Source text section start

There is no denying that MSPs are operating in a highly competitive marketplace. On one side of the market there are emerging and high-growth MSPs, and on the other side are much larger, ‘super’ MSPs. While this provides end customers with more choice and the freedom to choose their solution based on the level of support they need, for MSPs, this competition can sometimes be a threat to business growth. This is according to David Weeks, Senior Director, Partner Experience, N-able.
Traditionally, many MSPs rely on passive methods, such as referrals, for securing new business and retaining clients, but with increased competition in the market, this is no longer a sustainable approach. MSPs were some of the unsung heroes of the pandemic—while doctors and nurses were working on the frontline to keep the virus at bay, MSPs were managing mass digital migration for millions of remote workers to ensure business continuity. With such strong client relationships, MSPs need to work closely with their customers and show how they can offer value beyond their base-level service.
Ultimately, MSPs need to be more proactive when it comes to business growth. Because those that don’t will simply be left behind.
Price doesn’t trump value
For MSPs, operating in such a disparate market comes with its challenges, especially for business growth. Firstly, larger industry giants have substantial buying power, which means they can disrupt the market and affect pricing—especially when it comes to commodities such as antivirus and backup services.
Secondly, these players have sophisticated sales and marketing engines. With marketing expertise and well-trained sales teams, they can quickly pivot to new opportunities, which means they can hit a much wider addressable market.
MSPs can’t compete in the same way on price, so they must find other ways to show their value. Becoming a business consultant, and an extension of a customer’s team is one way to do this—especially if they can use the relationships they have already built as a lever. MSPs should be positioning themselves as consultants, allies, and reliable resources that have proven their worth during the past 12 months of the pandemic.

Source text section end

• [Required work]:
A: According to the article on MSP competition, what is David Weeks's job title?
B: Please condense the paragraph in the article on MSP competition that begins "Traditionally, many MSPs rely" into a short bulleted list that keeps its main facts.
C: Extend the article on MSP competition with a few more paragraphs, starting right after its final sentence.

Supplied material section start

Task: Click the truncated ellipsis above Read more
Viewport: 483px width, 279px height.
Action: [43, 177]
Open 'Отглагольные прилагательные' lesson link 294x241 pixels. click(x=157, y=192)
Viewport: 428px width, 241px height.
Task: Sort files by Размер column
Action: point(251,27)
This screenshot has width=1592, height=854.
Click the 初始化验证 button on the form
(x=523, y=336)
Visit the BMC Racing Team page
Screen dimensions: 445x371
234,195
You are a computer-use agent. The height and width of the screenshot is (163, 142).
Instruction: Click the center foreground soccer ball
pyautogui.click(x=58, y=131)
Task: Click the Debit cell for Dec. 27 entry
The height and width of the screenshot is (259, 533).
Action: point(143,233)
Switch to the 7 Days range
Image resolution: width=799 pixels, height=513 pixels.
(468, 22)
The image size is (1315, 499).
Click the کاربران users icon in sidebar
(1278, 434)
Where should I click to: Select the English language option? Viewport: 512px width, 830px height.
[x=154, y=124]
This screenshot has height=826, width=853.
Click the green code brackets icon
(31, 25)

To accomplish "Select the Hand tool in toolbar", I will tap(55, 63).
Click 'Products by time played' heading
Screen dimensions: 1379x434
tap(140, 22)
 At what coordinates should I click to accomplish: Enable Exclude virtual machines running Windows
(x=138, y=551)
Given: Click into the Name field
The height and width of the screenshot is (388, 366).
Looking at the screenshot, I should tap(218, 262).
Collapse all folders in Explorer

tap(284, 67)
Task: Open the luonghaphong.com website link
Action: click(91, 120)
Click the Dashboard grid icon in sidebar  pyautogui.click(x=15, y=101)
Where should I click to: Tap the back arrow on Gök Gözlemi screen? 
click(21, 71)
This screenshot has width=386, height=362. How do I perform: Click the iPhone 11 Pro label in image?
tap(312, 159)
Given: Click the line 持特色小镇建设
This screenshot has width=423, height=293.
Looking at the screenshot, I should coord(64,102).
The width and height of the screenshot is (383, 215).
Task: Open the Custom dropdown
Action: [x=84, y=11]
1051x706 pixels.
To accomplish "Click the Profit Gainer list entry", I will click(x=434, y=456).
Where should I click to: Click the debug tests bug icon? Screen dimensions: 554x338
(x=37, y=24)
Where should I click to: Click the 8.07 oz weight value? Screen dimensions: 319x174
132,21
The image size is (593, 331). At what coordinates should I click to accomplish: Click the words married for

Supplied material section end

• [Results]:
A: Senior Director, Partner Experience, N-able.

B:
- Many MSPs have traditionally relied on passive methods, such as referrals, to win new business and keep clients.
- With more competition, this approach is no longer sustainable.
- During the pandemic, MSPs managed mass digital migration for millions of remote workers to keep businesses running.
- Because of these strong client relationships, MSPs need to work closely with customers and show value beyond their base-level service.

C:
Relationships alone are not enough
While there is no denying relationships between MSPs and their customers are critically important, relying on these relationships alone, no matter how strong they are, just isn’t enough. Businesses constantly change their focus and can easily forget. MSPs need to explore new avenues where they can grow and protect their revenue stream.
Many MSPs regard themselves as suppliers of technology, but this won’t lead to long-term client retention. Ultimately, they need to become an extension of their customers—they should be involved in planning and better understand the goals and objectives of their customers’ business.
Embedding yourself is more than just account management reports. MSPs need to make their way into executive-level strategy discussions on a regular basis. Reflecting on the pandemic is a good foot in the door.
MSPs should make a point of how they supported businesses and help draw up plans. This will position the MSP as a true consultant, advising on risk locations, mitigation, and areas for growth. For example, if a customer had grown by 20 per cent, what would be the repercussions if their operations went offline?
MSPs were instrumental in business planning and risk mitigation during the pandemic—why would they not continue to play this role in the future?
MSPs and small businesses are in this together
At the start of the pandemic, every single business had to shift to remote ways of working, and MSPs were forced to swallow costs, work overtime, and even supply services out of goodwill to be able to support this transition. MSPs were especially understanding when it came to customer support. They were at the frontline of digital migration and security in those first few months. The support they provided has created a serious bond between MSPs and their customers. But with more competition in the market, MSPs cannot rely on these relationships alone.
Ultimately, an MSP that is more prepared and embedded in their customers’ leadership will always have a step up against any rival. Along with mitigation and forward-looking planning, the MSPs that work with their customers to explore new avenues for growth—and how they can diversify their business—will ensure they remain competitive in this increasingly disparate market.